Faring well this season: Justin Bartha as Colin Morello, a satisfyingly conflicted prosecutor in the Cary Agos mold, whose aforementioned red hot chemistry with Cush Jumbo was a huge asset to season 1. And Nyambi Nyambi as Reddick Boseman’s in-house investigator, Jay, has been great and honestly worthy of a bump to regular status for season 2. Here’s hoping Marissa’s ambitions to become an investigator lead to the both of them working together rather than she replacing him.

But the highest profile new character was clearly Rose Leslie’s Maia Rindell, who became the focal point of much of the season, as half of the storylines revolved around the investigation into her parents’ Ponzi scheme. Maia has clearly been set up as the Alicia-like center of the show, the girl plagued by political scandal who’s struggling to establish herself on her own. But that kind of too-exact comparison to Alicia is one of many reasons why Maia’s storyline has fallen comparatively flat. For one thing, a cheated-on wife is a whole lot easier to get behind than the (semi-)oblivious daughter of a Bernie Madoff analogue. For another, Alicia had a fire lit under her from minute one, while Maia seemed like a leaf blowing in the breeze for at least half the season. The good news is that Maia came into her own in the final two episodes of the season, seemingly coming to terms with her family and her role in their scandal and (finally) stepping up at work. The bad news is that the season-ending cliffhanger seemingly yanked her back down into the Ponzi pit.

Grade: C+

Random Weirdos

One of the great things about The Good Wife was how often it allowed its case-of-the-week roots on network TV to allow it to play with an assortment of quirky, strange characters who kept recurring.

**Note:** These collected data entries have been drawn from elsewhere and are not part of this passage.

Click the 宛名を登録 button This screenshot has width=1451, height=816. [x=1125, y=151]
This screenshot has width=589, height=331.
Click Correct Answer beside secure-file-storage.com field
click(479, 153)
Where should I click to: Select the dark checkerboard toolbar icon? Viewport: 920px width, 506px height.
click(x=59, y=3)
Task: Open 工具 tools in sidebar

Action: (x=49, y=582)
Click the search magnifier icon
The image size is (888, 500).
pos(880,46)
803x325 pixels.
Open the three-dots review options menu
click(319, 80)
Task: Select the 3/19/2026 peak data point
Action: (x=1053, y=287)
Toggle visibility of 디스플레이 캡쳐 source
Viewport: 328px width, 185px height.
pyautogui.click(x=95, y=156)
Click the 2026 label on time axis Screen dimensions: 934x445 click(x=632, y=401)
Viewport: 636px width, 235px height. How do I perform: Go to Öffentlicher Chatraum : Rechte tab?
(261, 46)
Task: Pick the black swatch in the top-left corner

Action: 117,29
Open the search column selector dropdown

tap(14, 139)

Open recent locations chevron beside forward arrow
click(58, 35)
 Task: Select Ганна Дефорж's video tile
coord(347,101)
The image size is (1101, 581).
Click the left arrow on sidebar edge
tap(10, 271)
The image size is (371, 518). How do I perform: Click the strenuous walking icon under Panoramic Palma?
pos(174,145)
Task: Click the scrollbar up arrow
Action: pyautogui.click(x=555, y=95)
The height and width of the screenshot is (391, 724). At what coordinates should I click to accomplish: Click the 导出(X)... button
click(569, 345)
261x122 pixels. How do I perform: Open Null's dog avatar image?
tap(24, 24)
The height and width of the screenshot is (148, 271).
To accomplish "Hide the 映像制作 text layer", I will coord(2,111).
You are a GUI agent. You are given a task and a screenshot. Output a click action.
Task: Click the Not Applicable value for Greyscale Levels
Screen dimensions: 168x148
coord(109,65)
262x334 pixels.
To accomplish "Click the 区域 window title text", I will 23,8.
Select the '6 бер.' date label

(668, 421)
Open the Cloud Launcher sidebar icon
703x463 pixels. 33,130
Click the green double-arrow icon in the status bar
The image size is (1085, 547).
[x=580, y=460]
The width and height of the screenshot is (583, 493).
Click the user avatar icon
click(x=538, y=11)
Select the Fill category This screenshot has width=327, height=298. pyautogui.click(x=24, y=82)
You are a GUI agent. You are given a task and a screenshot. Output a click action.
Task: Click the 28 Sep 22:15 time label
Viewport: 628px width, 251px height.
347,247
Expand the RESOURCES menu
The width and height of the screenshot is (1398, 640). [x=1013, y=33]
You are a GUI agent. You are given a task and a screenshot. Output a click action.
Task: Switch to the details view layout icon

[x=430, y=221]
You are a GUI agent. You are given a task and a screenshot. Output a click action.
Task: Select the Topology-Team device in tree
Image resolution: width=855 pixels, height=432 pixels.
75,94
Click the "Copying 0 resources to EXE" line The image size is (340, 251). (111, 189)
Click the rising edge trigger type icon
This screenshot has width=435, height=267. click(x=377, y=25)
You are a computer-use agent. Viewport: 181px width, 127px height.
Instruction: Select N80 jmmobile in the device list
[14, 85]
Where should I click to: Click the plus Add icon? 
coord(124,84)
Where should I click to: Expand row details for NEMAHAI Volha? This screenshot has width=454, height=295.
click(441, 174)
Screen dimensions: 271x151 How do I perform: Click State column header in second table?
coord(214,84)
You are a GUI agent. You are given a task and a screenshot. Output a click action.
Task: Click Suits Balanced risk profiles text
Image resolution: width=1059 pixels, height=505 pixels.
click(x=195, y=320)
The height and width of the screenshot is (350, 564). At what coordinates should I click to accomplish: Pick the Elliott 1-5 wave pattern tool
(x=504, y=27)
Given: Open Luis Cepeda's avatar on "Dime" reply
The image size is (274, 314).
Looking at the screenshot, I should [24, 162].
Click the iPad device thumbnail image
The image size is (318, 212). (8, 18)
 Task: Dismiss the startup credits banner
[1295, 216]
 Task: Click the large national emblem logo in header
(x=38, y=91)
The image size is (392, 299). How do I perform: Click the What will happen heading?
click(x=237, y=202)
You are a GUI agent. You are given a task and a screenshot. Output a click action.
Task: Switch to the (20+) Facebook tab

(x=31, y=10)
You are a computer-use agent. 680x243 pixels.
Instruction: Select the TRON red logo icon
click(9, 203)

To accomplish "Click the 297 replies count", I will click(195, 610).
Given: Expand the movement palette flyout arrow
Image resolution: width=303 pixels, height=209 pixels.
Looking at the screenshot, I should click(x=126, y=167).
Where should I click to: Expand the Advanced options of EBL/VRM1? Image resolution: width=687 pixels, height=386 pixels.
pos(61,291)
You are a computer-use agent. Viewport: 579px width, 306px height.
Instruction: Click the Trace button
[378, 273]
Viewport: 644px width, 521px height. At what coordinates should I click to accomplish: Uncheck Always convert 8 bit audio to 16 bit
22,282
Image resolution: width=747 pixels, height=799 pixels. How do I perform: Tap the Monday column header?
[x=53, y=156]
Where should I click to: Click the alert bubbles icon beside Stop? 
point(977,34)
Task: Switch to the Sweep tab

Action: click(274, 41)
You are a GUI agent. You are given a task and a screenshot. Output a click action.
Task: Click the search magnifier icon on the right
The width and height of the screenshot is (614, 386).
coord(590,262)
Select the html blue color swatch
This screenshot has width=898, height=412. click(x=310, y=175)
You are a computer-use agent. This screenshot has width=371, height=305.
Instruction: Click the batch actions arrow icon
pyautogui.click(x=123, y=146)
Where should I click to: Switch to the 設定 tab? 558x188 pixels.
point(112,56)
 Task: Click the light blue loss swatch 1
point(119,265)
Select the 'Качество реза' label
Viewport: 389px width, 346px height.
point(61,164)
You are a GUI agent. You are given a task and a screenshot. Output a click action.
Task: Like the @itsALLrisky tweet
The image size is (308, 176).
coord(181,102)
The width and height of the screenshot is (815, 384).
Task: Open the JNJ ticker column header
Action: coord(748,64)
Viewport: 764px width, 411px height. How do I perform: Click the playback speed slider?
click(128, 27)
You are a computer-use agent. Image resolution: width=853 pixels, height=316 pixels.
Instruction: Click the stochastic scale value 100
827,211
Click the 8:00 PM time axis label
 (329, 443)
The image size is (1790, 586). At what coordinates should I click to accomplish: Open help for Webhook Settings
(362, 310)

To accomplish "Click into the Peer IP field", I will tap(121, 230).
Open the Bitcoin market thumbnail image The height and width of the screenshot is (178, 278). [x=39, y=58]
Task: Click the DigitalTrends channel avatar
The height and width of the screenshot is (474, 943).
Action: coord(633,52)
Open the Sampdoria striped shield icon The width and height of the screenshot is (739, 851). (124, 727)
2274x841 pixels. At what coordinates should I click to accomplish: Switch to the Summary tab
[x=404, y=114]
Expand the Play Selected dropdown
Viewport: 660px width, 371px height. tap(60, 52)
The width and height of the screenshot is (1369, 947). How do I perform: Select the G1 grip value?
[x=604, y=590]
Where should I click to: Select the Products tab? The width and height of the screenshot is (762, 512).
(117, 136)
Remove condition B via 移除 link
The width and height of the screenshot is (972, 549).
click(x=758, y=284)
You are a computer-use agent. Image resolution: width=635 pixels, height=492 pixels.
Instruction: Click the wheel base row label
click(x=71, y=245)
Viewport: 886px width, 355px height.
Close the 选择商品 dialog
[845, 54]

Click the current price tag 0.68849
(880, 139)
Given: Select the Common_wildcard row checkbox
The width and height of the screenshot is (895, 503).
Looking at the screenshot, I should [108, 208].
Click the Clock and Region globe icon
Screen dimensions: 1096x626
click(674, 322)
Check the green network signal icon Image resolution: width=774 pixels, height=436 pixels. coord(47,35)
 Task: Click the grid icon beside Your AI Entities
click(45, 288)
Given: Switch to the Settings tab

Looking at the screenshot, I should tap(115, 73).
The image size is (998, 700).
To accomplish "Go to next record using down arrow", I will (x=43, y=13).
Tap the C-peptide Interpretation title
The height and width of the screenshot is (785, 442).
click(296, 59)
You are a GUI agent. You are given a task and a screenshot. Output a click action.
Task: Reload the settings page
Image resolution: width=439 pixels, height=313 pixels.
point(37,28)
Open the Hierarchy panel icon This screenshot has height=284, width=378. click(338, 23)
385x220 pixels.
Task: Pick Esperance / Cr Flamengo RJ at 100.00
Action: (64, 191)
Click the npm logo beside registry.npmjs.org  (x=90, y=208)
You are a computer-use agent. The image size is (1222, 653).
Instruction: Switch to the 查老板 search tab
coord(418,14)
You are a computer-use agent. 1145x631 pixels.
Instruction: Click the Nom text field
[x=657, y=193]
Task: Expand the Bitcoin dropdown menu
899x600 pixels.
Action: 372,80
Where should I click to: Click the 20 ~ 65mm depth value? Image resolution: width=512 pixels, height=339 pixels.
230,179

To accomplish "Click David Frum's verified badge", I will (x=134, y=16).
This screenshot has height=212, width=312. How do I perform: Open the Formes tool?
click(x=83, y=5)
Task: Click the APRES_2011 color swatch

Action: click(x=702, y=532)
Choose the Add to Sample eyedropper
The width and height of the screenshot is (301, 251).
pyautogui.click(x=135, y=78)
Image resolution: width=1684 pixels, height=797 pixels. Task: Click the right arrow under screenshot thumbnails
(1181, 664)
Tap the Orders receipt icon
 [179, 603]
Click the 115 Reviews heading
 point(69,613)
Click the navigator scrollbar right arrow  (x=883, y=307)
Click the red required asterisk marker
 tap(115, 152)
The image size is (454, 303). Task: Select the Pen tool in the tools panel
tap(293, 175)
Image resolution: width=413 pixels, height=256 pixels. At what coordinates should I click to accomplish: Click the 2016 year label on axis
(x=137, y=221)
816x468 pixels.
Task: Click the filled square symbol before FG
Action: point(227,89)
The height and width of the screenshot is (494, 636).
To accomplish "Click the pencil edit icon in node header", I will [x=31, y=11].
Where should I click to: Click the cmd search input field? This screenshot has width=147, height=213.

Whether it was Howard Lyman as the old lawyer crank or Matthew Lillard showing up with his “Thicky Trick” music video, these bits of local color were great. And they were a lot easier to integrate into the series with 22 episodes instead of 10. The Good Fight managed to stock up on a few, though, including a handful of enjoyably cranky judges. And they brought back Dylan Baker as fussy sociopath (and murderer!) Colin Sweeney. But Sweeney didn’t work quite as well without Alicia to bounce off of, which might be why the show appears to be trying to replace him with John Cameron Mitchell as a Milo Yiannopoulos type who needles/appreciates Diane in a similar fashion to Sweeney needling Alicia. It’s not quite as enjoyable to watch, mostly because it’s hard not to imagine that TGF is going soft on Milo, but it’s the right idea.

Grade: C

Current Events

Here is where The Good Fight makes the best argument for the rest of us to let it figure its character stuff out. Because in the wake of Donald Trump’s election, no narrative program has more boldly addressed the new American reality than The Good Fight. Famously, the first episode had to be re-written in order to reflect the new Trumpian reality, and in the following episodes, the lawyers at Reddick Boseman managed to take on the Trump era directly. While other shows might’s ginned up a fake president to rail against, The Good Fight decided to cut out the middleman and go after everything from the supposedly repressed Trump episode of SVU to ostracized black Trump voters. And they’ve done so with both clarity and humor. It’s really been a thrill. More of that!

Grade: A

Overall

With The Good Wife, the Kings oftentimes seemed bottled in by their title.  Every time it seemed like Alicia Florrick’s journey was leading the show to evolve into something else, Alicia would get yanked back into the muck of her scandal/family/infamy, perhaps because the Kings wanted to keep the show on theme for its ultimate finale. This was sometimes a weakness. But with The Good Fight, they might be better off thinking a bit more about the title and steering the show in the direction of the political and the current. And at the same time, that title doesn’t necessitate that Maia always be dealing with this Ponzi scheme. Let it be a specter that haunts her but doesn’t define her. Let her evolve as a character. Explore her friendship with Lucca. Become a lawyer for real. The more the show leans into its existence as a lawfirm in 2017 America — rather than a show keeping up with Bernie Madoff’s New York — the better off they’ll be.